>> begin Records supplied

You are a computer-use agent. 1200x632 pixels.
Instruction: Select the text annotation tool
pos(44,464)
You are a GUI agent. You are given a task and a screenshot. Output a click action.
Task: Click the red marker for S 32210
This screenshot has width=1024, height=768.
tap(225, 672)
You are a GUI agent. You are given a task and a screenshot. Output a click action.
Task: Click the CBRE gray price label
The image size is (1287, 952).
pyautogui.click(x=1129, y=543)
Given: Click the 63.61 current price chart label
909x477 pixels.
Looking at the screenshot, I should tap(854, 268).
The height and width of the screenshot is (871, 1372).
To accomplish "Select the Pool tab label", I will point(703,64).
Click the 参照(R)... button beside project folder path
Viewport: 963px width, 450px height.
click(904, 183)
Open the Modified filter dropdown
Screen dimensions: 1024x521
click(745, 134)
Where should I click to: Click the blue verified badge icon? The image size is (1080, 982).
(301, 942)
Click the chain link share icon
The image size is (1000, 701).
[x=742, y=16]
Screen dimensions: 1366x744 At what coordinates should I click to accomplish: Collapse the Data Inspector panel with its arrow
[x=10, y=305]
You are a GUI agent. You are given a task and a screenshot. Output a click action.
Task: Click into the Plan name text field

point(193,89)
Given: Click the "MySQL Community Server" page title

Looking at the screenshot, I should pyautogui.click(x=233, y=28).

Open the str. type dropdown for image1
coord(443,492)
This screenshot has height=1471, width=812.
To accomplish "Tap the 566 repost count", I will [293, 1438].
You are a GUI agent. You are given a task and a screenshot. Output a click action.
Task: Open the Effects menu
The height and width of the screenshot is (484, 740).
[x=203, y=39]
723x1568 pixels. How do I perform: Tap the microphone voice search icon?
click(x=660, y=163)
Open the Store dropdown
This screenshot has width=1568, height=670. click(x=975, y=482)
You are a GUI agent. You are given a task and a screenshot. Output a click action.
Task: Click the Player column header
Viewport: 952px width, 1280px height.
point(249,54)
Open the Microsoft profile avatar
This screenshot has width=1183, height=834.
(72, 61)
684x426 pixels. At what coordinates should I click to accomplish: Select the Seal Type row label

>> end Records supplied

* To be done *
Could you write out the listing line for line, from its very first line through the line containing "[x=10, y=305]", with both of those lines included?

* Full solution *
You are a computer-use agent. 1200x632 pixels.
Instruction: Select the text annotation tool
pos(44,464)
You are a GUI agent. You are given a task and a screenshot. Output a click action.
Task: Click the red marker for S 32210
This screenshot has width=1024, height=768.
tap(225, 672)
You are a GUI agent. You are given a task and a screenshot. Output a click action.
Task: Click the CBRE gray price label
The image size is (1287, 952).
pyautogui.click(x=1129, y=543)
Given: Click the 63.61 current price chart label
909x477 pixels.
Looking at the screenshot, I should tap(854, 268).
The height and width of the screenshot is (871, 1372).
To accomplish "Select the Pool tab label", I will point(703,64).
Click the 参照(R)... button beside project folder path
Viewport: 963px width, 450px height.
click(904, 183)
Open the Modified filter dropdown
Screen dimensions: 1024x521
click(745, 134)
Where should I click to: Click the blue verified badge icon? The image size is (1080, 982).
(301, 942)
Click the chain link share icon
The image size is (1000, 701).
[x=742, y=16]
Screen dimensions: 1366x744 At what coordinates should I click to accomplish: Collapse the Data Inspector panel with its arrow
[x=10, y=305]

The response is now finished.